* **What to produce**:
From the excerpt on Glasgow's religious teaching congregations, extract the part starting at "The impact that" and ending at "social science flavour.", copying it word for word.

* **Selected excerpt**:
(begin)
The impact that the religious teaching congregations made upon Glasgow's educational landscape has been a neglected theme in Scottish history. Whilst some attention has recently been directed towards the female communities, Scotland's male congregations appear even more elusive. This topic has tremendous potential for further exploration, and the wealth of untapped material in the community and congregational archives will no doubt inspire further research and scholarship. Frank O'Hagan presents an analysis of the contribution that five religious congregations made to Catholic education in Glasgow. His multi-disciplinary study includes seven chapters that incorporate religious, political and sociological elements, and although labelled an historical work, it has a distinctively social science flavour.
(end)
* **Collected data**:
(begin)
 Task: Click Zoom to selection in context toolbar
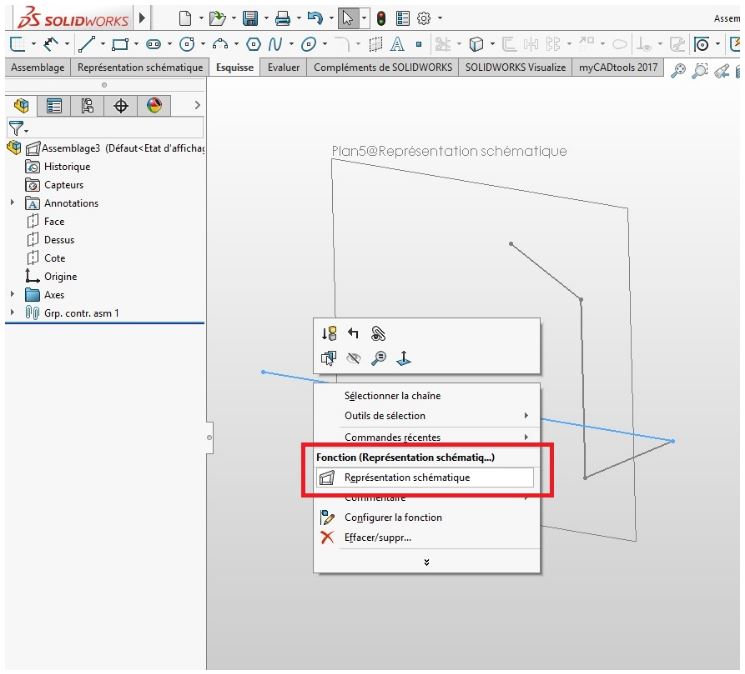[x=379, y=358]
(end)
* **Answer to this problem**:
The impact that the religious teaching congregations made upon Glasgow's educational landscape has been a neglected theme in Scottish history. Whilst some attention has recently been directed towards the female communities, Scotland's male congregations appear even more elusive. This topic has tremendous potential for further exploration, and the wealth of untapped material in the community and congregational archives will no doubt inspire further research and scholarship. Frank O'Hagan presents an analysis of the contribution that five religious congregations made to Catholic education in Glasgow. His multi-disciplinary study includes seven chapters that incorporate religious, political and sociological elements, and although labelled an historical work, it has a distinctively social science flavour.